Comment 9 commit-hook freebsd_committer

2016-09-29 11:19:49 UTC

A commit references this bug:

Author: jch
Date: Thu Sep 29 11:18:48 UTC 2016
New revision: 306443
URL: https://svnweb.freebsd.org/changeset/base/306443

Log:
  Fix an issue with accept_filter introduced with r261242:

  As a side effect of r261242 when using accept_filter the
  first call to soisconnected() is done earlier in tcp_input()
  instead of tcp_do_segment() context.  Restore the expected behaviour.

  Note:  This call to soisconnected() seems to be extraneous in all
  cases (with or without accept_filter).  Will be addressed in a
  separate commit.

  PR:			212920
  Reported by:		Alexey
  Tested by:              Alexey, jch
  Sponsored by:           Verisign, Inc.
  MFC after:		1 week

Changes:
  head/sys/netinet/tcp_syncache.c

Comment 10 Julien Charbon freebsd_committer

2016-09-29 11:44:42 UTC

The review for removing this extraneous soisconnected() call:

Remove an extraneous call to soisconnected() in syncache_socket(), introduced with r261242.
https://reviews.freebsd.org/D8072

Comment 11 commit-hook freebsd_committer

2016-10-09 21:03:23 UTC

A commit references this bug:

Author: jch
Date: Sun Oct  9 21:02:34 UTC 2016
New revision: 306922
URL: https://svnweb.freebsd.org/changeset/base/306922

Log:
  MFC r306443:

  Fix an issue with accept_filter introduced with r261242:

  As a side effect of r261242 when using accept_filter the
  first call to soisconnected() is done earlier in tcp_input()
  instead of tcp_do_segment() context.  Restore the expected behaviour.
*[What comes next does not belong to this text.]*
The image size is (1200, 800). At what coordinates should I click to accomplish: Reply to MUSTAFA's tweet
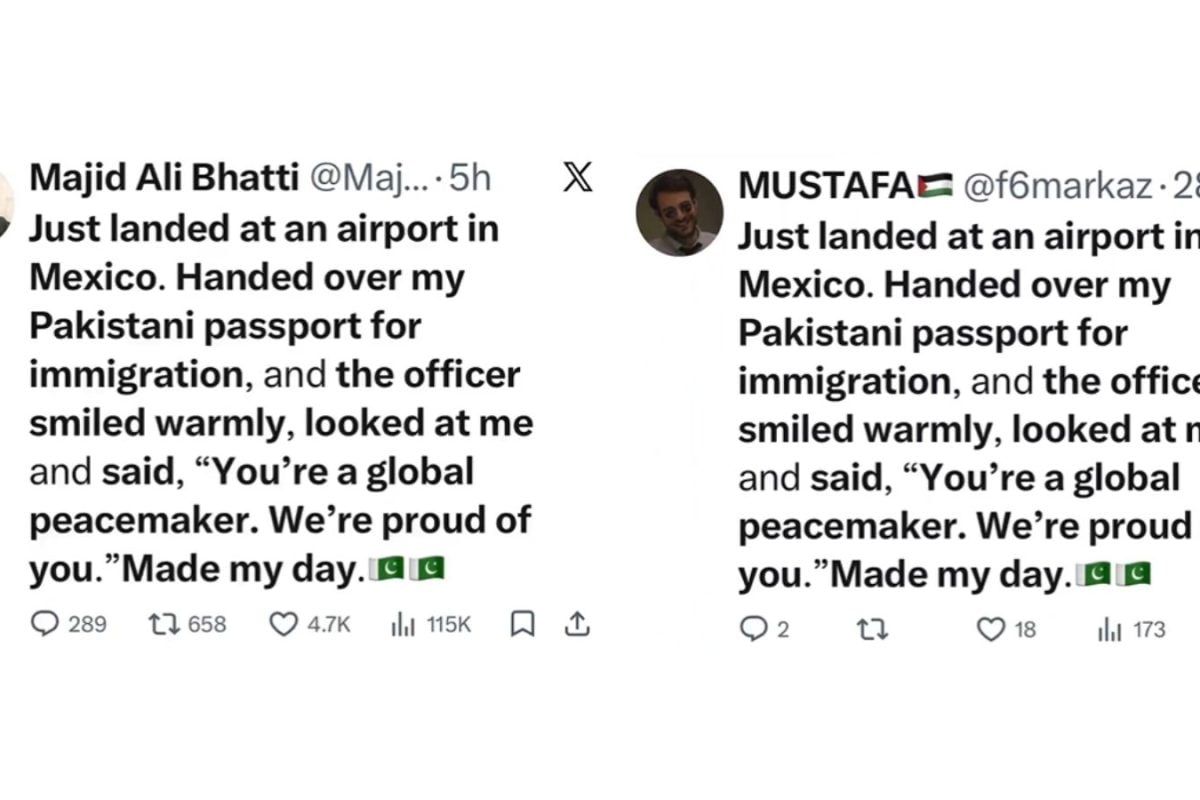pos(750,630)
  Note:  This call to soisconnected() seems to be extraneous in all
  cases (with or without accept_filter).  Will be addressed in a
  separate commit.

  PR:			212920
  Reported by:		Alexey
  Tested by:		Alexey, jch
  Sponsored by:		Verisign, Inc.

Changes:
_U  stable/11/
  stable/11/sys/netinet/tcp_syncache.c

Comment 12 commit-hook freebsd_committer

2016-10-09 21:35:31 UTC

A commit references this bug:

Author: jch
Date: Sun Oct  9 21:35:12 UTC 2016
New revision: 306925
URL: https://svnweb.freebsd.org/changeset/base/306925

Log:
  MFC r306443:

  Fix an issue with accept_filter introduced with r261242:

  As a side effect of r261242 when using accept_filter the
  first call to soisconnected() is done earlier in tcp_input()
  instead of tcp_do_segment() context.  Restore the expected behaviour.

  Note:  This call to soisconnected() seems to be extraneous in all
  cases (with or without accept_filter).  Will be addressed in a
  separate commit.

  PR:			212920
  Reported by:		Alexey
  Tested by:		Alexey, jch
  Sponsored by:		Verisign, Inc.

Changes:
  stable/10/sys/netinet/tcp_syncache.c

Comment 13 Alexey 2016-10-11 16:06:27 UTC

Hello!


After update to r306942 problem gone

Thanks a lot!

With best regards
/Alexey

Comment 14 Julien Charbon freebsd_committer

2016-10-19 08:03:01 UTC

Thanks Alexey for your time and clear bug report.

Comment 15 cstdenis 2017-04-17 06:54:07 UTC

Please push this fix out to 11.0-RELEASE, it is a problematic bug that has been fixed for months but never pushed to release versions.

Comment 16 Gleb Smirnoff freebsd_committer

2017-04-17 15:51:37 UTC

Sorry, we don't have time machine, thus we can't push it to 11.0-RELEASE, which was cut before the bug was fixed.

The fix is in the stable/11 branch, so the future 11.1-RELEASE will be not affected.